5. The artificial intelligence painting display system based on image core extraction technology according to claim 4, characterized in that: The lightweight neural network employs an encoder-decoder structure, where the encoder part uses depthwise separable convolutions for feature extraction.
6. The artificial intelligence painting display system based on image core extraction technology according to claim 1, characterized in that: The training process of the deep style transfer network relies on a specially optimized style loss function.
7. The artificial intelligence painting display system based on image core extraction technology according to claim 6, characterized in that: The stylization loss function is a weighted combination of the content loss function, the style loss function, and the identity loss function; wherein, the calculation area of the content loss function is dynamically limited by the core painting area data, rather than the entire image area.

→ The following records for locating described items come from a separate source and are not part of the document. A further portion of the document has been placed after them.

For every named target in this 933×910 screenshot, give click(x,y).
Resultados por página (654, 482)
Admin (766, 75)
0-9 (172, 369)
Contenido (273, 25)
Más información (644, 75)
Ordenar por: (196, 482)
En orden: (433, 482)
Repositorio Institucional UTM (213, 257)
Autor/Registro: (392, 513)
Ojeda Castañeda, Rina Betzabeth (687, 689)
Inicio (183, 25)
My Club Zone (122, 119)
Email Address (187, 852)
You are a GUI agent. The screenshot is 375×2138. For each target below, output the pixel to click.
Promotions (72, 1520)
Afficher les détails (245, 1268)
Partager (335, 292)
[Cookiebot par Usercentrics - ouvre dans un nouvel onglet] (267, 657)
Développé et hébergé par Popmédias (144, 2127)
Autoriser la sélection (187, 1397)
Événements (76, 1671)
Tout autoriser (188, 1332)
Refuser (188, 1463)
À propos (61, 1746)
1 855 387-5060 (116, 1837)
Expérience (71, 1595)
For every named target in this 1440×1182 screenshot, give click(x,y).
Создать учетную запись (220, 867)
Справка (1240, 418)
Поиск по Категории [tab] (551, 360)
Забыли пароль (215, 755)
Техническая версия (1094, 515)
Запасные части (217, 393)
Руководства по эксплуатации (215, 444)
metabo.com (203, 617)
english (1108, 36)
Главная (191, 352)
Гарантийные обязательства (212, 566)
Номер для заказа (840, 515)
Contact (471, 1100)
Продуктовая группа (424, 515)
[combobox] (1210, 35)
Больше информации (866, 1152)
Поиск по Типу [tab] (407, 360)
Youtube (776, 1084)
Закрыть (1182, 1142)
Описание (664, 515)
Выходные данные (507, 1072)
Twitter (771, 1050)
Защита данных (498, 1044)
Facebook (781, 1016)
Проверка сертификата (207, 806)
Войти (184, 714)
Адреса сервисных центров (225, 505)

8. The artificial intelligence painting display system based on image core extraction technology according to claim 1, characterized in that: The adaptive normalization and unified adjustment performed by the digital painting generation module specifically includes the collaborative optimization of the global contrast, color saturation and brightness parameters of the specific stylized painting data. The parameter set upon which the collaborative optimization process is based supports two configuration modes: one is pre-configuration based on the standard color characteristics of the target display platform, and the other is receiving real-time dynamic adjustment instructions through the user interaction interface integrated into the system.
9. An artificial intelligence painting display method based on image core extraction technology, used to implement the artificial intelligence painting display system based on image core extraction technology as described in any one of claims 1-8, characterized in that, include: S1: Preprocess the input image to obtain optimized digital painting data; S2: Receive the optimized digital painting data, and use a semantic segmentation model based on an improved lightweight neural network architecture to automatically identify and segment the core region representing the painting theme from the data, and generate core painting region data. S3: Receive the core painting area data, and transfer the specified art style features to the core area through a deep style transfer network optimized by an adversarial training process to generate specific stylized painting data; S4: Adaptively standardize and uniformly adjust the specific stylized painting data, synthesize and output the final digital painting.